Fewer racing dates and an unfavorable racing commission ruling led net revenue for Churchill Downs Inc. to drop by 6% during the year's third quarter.
CDI reported net revenue of $117.5 million for the three months ending Sept. 31, which was down from $125.6 million during last year's third quarter. Net earnings remained level at $7.9 million, or 59 cents a share.
CDI president Tom Meeker said the company conducted 37 fewer racing days during this year's third quarter and a reduction in the riverboat subsidy paid to Hoosier Park in Indiana led to the revenue decline. CDI did receive a settlement for last year's real estate taxes paid at Arlington Park, but it was offset by the establishment of a purse overpayment fund, Meeker said.
Meeker warned investors CDI's fourth quarter will not be comparable to last year's final quarter because of a shift in racing dates and the unknown effect an ongoing construction project at Churchill Downs will have on on-track business.
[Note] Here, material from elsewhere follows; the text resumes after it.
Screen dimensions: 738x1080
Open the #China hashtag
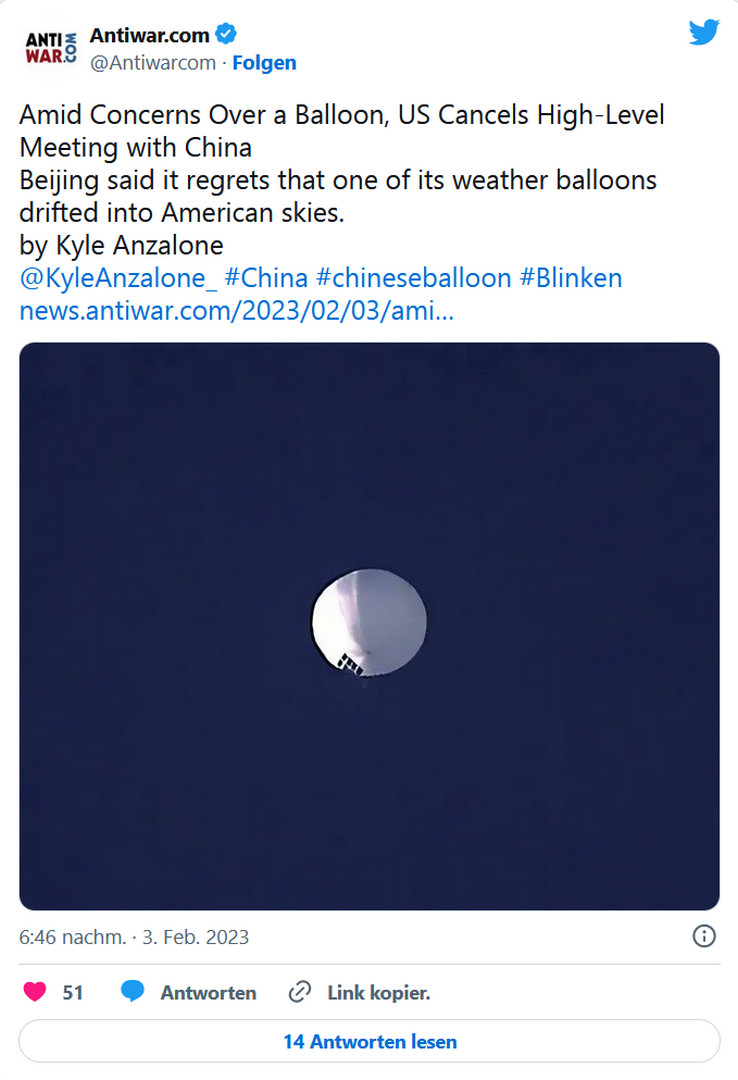[x=268, y=277]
"Our fourth quarter will feature far fewer racing dates overall making the comparisons to the same quarter in 2002 dissimilar. In addition, we will be challenged to improve our on-track performance this quarter, especially at Churchill Downs, where the clubhouse facility is closed during renovations until 2005."
Meeker does expect results at the end of the year to exceed the company's estimate of $1.80 per diluted share.